Call it “AKK,”The New York Times’ acronym for “all known knowledge.” Your job isn’t to forward everything there is to know about your topic; your job is to find a tight story angle on the topic and to pitch it efficiently to the media.
So keep your pitches short. How short?
Keep it to three paragraphs.
Your pitch should be, at most, three paragraphs, suggests Peter Shankman, creator of Help a Reporter Out, or HARO.
That’s maybe 100 to 150 words. Include:
- The story angle
- What makes this story different
- Contact information
Then “Best, Your Name” and out.
Make it 150 words.
The most effective pitches are short — 100 to 150 words. To keep yours fast and efficient, answer these four questions:
- Why you? Target the journalists and bloggers you pitch. Start with a personal greeting and slant your story to their media outlet, column or segment.
- Why this? Give just enough detail to demonstrate that this story is different and worth covering.
- Why now? Create a sense of urgency. Show that this isn’t a generic, evergreen story but a story that should be covered right now. Make your lead timely or link it to a hot topic.

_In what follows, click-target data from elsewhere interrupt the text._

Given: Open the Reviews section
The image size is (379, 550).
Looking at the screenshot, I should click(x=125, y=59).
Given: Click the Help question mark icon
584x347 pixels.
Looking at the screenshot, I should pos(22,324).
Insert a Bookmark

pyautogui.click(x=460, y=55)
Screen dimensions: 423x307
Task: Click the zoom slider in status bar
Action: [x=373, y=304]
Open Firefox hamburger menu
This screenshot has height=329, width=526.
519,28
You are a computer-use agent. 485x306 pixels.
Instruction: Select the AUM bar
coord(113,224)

- Why us? Give an indication of authority and credibility. Without blah-blahing your spokesperson’s whole bio, show that she’s a credible —maybe even controversial — figure.
Think cocktail party.
When Barbara Goldberg, vice president of New York PR firm Belsito & Co., pitches a story, she thinks, “How could I get a friend at a cocktail party interested in two minutes or less?”
To promote the Surviving Sepsis Campaign, for instance, Goldberg pitched this story:
Pass the one-leg test.
When expert PR professionals pitch by phone, they do so while standing on one leg. When their foot hits the floor, their pitch comes to an end.

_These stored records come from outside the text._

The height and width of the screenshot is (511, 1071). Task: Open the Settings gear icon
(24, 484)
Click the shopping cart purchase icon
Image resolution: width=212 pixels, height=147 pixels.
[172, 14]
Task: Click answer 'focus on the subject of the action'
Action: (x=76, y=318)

So test your pitch. Read it aloud while standing on one leg. If you can’t finish before the second foot drops, you need to cut some copy.
Or time your pitch. Rick Frishman, president of Planned Television Arts, recommends that you limit your pitch to:
- 30 seconds of spoken word for print
- 10-20 seconds for radio and television
If your short pitch is good enough, he says, you’ll buy more time to sell your story.
Tease, don’t tell.
The job of the pitch is to pique the media’s interest, not to deliver all known knowledge. So just because you know it doesn’t mean it has to show up in the pitch.
Remember, you can always link to the full release for details. But don’t include the full release in your pitch.
And, please, no PowerPoint presentations.